▶ _WRITTEN INSTRUCTION_
Repeat all of the data below, line for line, without changing anything.

○ ○ ○ ○ ○ ○ ○

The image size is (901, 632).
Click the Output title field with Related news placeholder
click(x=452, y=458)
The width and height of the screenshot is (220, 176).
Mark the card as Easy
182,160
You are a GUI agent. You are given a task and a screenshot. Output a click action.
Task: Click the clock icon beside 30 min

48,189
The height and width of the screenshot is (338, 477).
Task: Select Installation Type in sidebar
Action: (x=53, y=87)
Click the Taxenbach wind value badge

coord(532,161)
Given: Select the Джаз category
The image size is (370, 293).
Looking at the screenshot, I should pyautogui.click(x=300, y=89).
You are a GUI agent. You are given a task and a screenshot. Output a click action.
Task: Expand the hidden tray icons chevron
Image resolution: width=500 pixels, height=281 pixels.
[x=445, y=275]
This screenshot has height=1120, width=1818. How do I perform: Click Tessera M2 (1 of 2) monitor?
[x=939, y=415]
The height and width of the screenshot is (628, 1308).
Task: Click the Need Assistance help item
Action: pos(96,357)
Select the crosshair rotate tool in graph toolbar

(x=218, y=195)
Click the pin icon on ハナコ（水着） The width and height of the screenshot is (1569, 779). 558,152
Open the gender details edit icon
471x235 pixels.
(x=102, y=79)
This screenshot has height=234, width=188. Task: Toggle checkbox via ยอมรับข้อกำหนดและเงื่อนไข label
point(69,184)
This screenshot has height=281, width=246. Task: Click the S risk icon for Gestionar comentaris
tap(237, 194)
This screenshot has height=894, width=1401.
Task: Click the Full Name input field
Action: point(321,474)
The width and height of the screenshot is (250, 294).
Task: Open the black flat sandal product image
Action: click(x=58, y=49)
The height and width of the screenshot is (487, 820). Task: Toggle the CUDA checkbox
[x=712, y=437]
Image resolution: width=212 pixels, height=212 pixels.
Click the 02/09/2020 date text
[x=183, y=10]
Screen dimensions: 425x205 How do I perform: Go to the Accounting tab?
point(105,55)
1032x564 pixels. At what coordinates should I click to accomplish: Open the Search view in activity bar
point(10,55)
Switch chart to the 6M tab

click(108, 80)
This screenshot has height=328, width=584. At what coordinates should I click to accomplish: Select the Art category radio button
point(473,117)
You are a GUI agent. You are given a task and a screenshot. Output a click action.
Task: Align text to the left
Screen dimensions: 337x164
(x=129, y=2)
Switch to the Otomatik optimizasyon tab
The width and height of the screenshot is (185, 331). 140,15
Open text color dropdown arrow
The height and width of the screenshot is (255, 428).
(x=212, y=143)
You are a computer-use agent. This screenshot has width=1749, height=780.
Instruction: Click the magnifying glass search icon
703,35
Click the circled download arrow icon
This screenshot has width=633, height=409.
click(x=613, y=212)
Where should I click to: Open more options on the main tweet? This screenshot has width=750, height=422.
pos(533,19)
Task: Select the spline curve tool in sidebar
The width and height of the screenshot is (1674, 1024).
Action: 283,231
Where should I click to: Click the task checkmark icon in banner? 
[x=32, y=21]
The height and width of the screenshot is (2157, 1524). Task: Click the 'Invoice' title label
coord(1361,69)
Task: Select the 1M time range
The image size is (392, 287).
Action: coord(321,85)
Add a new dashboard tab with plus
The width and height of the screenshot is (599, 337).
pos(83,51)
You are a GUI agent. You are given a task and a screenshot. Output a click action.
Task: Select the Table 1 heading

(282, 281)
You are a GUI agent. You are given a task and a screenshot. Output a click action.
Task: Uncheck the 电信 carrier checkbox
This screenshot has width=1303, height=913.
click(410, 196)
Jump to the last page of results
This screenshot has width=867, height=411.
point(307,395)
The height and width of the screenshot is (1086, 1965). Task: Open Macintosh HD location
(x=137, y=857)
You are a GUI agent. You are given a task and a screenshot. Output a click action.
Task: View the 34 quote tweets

○ ○ ○ ○ ○ ○ ○

▶ _REPLY TO THE TASK_
The image size is (901, 632).
Click the Output title field with Related news placeholder
click(x=452, y=458)
The width and height of the screenshot is (220, 176).
Mark the card as Easy
182,160
You are a GUI agent. You are given a task and a screenshot. Output a click action.
Task: Click the clock icon beside 30 min

48,189
The height and width of the screenshot is (338, 477).
Task: Select Installation Type in sidebar
Action: (x=53, y=87)
Click the Taxenbach wind value badge

coord(532,161)
Given: Select the Джаз category
The image size is (370, 293).
Looking at the screenshot, I should pyautogui.click(x=300, y=89).
You are a GUI agent. You are given a task and a screenshot. Output a click action.
Task: Expand the hidden tray icons chevron
Image resolution: width=500 pixels, height=281 pixels.
[x=445, y=275]
This screenshot has height=1120, width=1818. How do I perform: Click Tessera M2 (1 of 2) monitor?
[x=939, y=415]
The height and width of the screenshot is (628, 1308).
Task: Click the Need Assistance help item
Action: pos(96,357)
Select the crosshair rotate tool in graph toolbar

(x=218, y=195)
Click the pin icon on ハナコ（水着） The width and height of the screenshot is (1569, 779). 558,152
Open the gender details edit icon
471x235 pixels.
(x=102, y=79)
This screenshot has height=234, width=188. Task: Toggle checkbox via ยอมรับข้อกำหนดและเงื่อนไข label
point(69,184)
This screenshot has height=281, width=246. Task: Click the S risk icon for Gestionar comentaris
tap(237, 194)
This screenshot has height=894, width=1401.
Task: Click the Full Name input field
Action: point(321,474)
The width and height of the screenshot is (250, 294).
Task: Open the black flat sandal product image
Action: click(x=58, y=49)
The height and width of the screenshot is (487, 820). Task: Toggle the CUDA checkbox
[x=712, y=437]
Image resolution: width=212 pixels, height=212 pixels.
Click the 02/09/2020 date text
[x=183, y=10]
Screen dimensions: 425x205 How do I perform: Go to the Accounting tab?
point(105,55)
1032x564 pixels. At what coordinates should I click to accomplish: Open the Search view in activity bar
point(10,55)
Switch chart to the 6M tab

click(108, 80)
This screenshot has height=328, width=584. At what coordinates should I click to accomplish: Select the Art category radio button
point(473,117)
You are a GUI agent. You are given a task and a screenshot. Output a click action.
Task: Align text to the left
Screen dimensions: 337x164
(x=129, y=2)
Switch to the Otomatik optimizasyon tab
The width and height of the screenshot is (185, 331). 140,15
Open text color dropdown arrow
The height and width of the screenshot is (255, 428).
(x=212, y=143)
You are a computer-use agent. This screenshot has width=1749, height=780.
Instruction: Click the magnifying glass search icon
703,35
Click the circled download arrow icon
This screenshot has width=633, height=409.
click(x=613, y=212)
Where should I click to: Open more options on the main tweet? This screenshot has width=750, height=422.
pos(533,19)
Task: Select the spline curve tool in sidebar
The width and height of the screenshot is (1674, 1024).
Action: 283,231
Where should I click to: Click the task checkmark icon in banner? 
[x=32, y=21]
The height and width of the screenshot is (2157, 1524). Task: Click the 'Invoice' title label
coord(1361,69)
Task: Select the 1M time range
The image size is (392, 287).
Action: coord(321,85)
Add a new dashboard tab with plus
The width and height of the screenshot is (599, 337).
pos(83,51)
You are a GUI agent. You are given a task and a screenshot. Output a click action.
Task: Select the Table 1 heading

(282, 281)
You are a GUI agent. You are given a task and a screenshot. Output a click action.
Task: Uncheck the 电信 carrier checkbox
This screenshot has width=1303, height=913.
click(410, 196)
Jump to the last page of results
This screenshot has width=867, height=411.
point(307,395)
The height and width of the screenshot is (1086, 1965). Task: Open Macintosh HD location
(x=137, y=857)
You are a GUI agent. You are given a task and a screenshot. Output a click action.
Task: View the 34 quote tweets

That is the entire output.